The next track, the title track, starts off with some real ether-worldly vocal parts and some kind of organ, a distinctive, but somehow seamless change of pace from the first track. Then, the vocal and percussive finger pick enters. The song is a slow build, with parts entering slowly after that first interlude and eventually launching into a full out orchestration of sound. A really excellent transition the “oh my god” phrasing around “I need rain” makes my knees weak. If you are going to put a common phrase like “OMG” (yeah, I just accronymed Oh my god, sue me) into a song, you better make it stand out. And Hayley pops the shit out of it. The song ends off in encircling of vocal parts that almost dizzy the mind, the orbiting of Hayley’s voice creates a sort of sonic cage which finally frees you and resolves without fault.
Knobby Wooden Tree Trucks is very “songwriter-ish” and a perfect display of the flexibility of this young lady’s musical capabilities.
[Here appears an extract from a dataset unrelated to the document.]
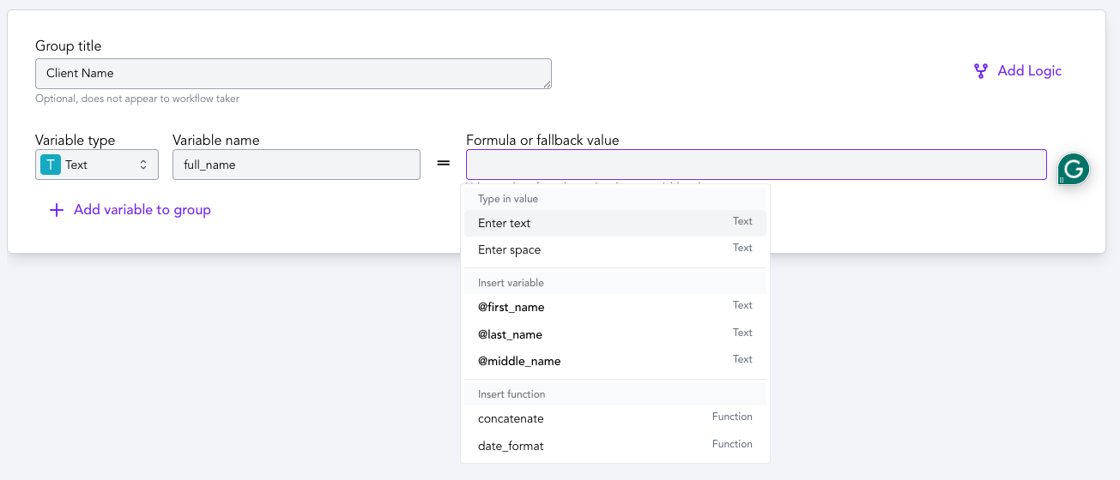
Task: Click the plus icon to add variable
Action: tap(57, 210)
I have to say, this is probably my favorite of the bunch. The chorus has a simple, but great phrasing around the line “There’s hope. There’s hope for me”. A guitar and a voice is all she needs to create a very emotion drive song. Simple but effective songwriting can be a tough thing to pull off, but this song is a flawless example of it. That’s it.
The closing track has an interesting dynamic better a percussion driven guitar and vocal. Sabella’s voice floats graceful and naturally throughout the song and especially within the chorus. The break in this is just awesome and a perfect example of my first opinion on this gal’s performances. She completely controls every aspect of her voice and pushes it to places where a lot of folks are simply unable.
As an ending note, I think that Hayley Sabella is an artist that needs to be watched in 2013. This girl is going places and where those path leads is something I, for one, am really excited to see.